Prioritätensetzung ist wichtig

Dr. Holger Maurer erklärt, dass man damit rechne, dass ungefähr alle zehn Jahre so ein Großunfall passieren könne. Ein größerer Verkehrsunfall oder auch ein Busunglück könne das sein. "Darum müssen solche Fälle in der Praxis geübt werden."

Die sogenannte Sichtung sei bei dieser Übung mit Massenverletzten besonders wichtig: Sondieren und erkennen, welche Patienten als erstes direkt versorgt werden müssen und welche Verwundeten vielleicht noch "warten können". Hierbei wird in die Kategorien weiß, leicht grün, grün, gelb und rot unterschieden. "Rot sind die lebensbedrohlich Verletzten. Sie müssen vor Ort direkt versorgt werden. Das kann auch erstmal weniger detailliert sein. Hauptsache, sie überleben und können ins Krankenhaus gebracht werden."

"Wir müssen mutig sein"

Rettungspersonal bei einer Übung © NDR Foto: Christiane Stauss
Bei der Großübung werden Arbeitsabläufe für den Ernstfall geprobt.

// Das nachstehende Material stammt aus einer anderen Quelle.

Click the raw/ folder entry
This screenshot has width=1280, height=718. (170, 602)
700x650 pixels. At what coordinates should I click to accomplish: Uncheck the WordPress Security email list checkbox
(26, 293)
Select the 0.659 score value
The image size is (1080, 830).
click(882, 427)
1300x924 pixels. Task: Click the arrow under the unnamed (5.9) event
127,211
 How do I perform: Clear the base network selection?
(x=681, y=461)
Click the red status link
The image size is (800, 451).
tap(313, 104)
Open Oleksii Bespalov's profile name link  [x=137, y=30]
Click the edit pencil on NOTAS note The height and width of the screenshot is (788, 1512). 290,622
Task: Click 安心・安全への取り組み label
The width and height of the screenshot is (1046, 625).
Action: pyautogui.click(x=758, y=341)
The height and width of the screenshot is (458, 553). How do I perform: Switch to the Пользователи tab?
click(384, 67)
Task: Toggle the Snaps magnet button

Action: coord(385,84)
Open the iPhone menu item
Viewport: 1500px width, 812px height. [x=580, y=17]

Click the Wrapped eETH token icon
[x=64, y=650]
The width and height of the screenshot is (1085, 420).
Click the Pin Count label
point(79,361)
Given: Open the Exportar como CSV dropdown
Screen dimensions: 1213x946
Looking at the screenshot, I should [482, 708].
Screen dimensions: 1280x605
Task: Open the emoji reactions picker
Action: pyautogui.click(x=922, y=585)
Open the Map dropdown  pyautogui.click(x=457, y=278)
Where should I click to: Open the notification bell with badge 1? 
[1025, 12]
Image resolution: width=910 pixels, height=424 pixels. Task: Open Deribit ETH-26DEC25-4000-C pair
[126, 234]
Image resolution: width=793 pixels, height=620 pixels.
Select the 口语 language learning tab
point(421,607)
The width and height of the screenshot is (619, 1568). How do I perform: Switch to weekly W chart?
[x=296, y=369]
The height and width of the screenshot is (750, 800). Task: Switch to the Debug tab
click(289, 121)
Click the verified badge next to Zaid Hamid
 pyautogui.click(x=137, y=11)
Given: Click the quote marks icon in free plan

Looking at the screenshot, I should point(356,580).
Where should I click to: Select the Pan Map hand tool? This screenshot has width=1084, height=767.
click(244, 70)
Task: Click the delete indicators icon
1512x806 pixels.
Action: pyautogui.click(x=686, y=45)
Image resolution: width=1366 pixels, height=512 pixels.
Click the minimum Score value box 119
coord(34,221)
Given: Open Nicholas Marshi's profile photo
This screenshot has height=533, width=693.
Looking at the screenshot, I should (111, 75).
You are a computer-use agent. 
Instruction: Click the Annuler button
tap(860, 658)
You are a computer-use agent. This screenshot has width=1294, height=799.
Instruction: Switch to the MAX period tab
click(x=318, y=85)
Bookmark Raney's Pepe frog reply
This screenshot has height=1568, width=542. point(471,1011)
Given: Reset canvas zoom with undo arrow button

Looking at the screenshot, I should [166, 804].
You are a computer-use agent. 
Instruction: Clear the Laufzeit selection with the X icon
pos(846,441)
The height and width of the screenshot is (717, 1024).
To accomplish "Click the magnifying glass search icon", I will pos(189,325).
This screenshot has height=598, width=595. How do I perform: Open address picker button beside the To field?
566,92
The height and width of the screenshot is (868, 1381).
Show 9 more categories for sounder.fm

Benjamin gehört mit seiner gespielten Verletzung zur Kategorie rot. Er denkt, dass er als Arzt in solchen realen Extremsituationen irgendwie besonders ticken müsse. "Man braucht eine gewisse Form der Akzeptanz, dass schlimme Dinge passieren können. Wir Ärzte müssen dann funktionieren und, finde ich, auch mutig sein". Etwa bei einem Amoklauf wisse man anfangs selten, wie viele Täter vor Ort seien, ob noch ein weiterer Täter mit Anschlagsmotivation dort ist und wie viele Verwundete es gebe. "Das sind absolute Stresssituationen, die hier bei der Großübung auch sehr gut simuliert werden können. Hier können wir Studenten den Rettungskräften abgucken: Wie reagieren die? Wie handeln die genau?."

Vorbereiten, so optimal es geht

Und das Abgucken und Lernen geht wirklich gut. Denn die Atmosphäre wirkt echt, bedrohlich und angsteinflössend. Ziemlich nah an der Realität. "Diese interprofessionelle Übung findet in diesem Jahr schon zum zweiten Mal statt. Allerdings das erste Mal auf dem Campusgelände", sagt Dr. Maurer. Was sich alle hier erhoffen? In erster Linie Praxiserfahrung und bestmögliche Vorbereitung. Auch wenn das gar nicht zu Hunderprozent möglich sein kann. "Je komplexer und unübersichtlicher die Situation ist, desto weniger kann man sich eben vorbeiten", sagt er. Im Nachklapp wird die Übung von der Universität zu Lübeck wissenschaftlich ausgewertet. Um möglicherweise daraus zu lernen und die Hilfe im realen Fall zu verbessern.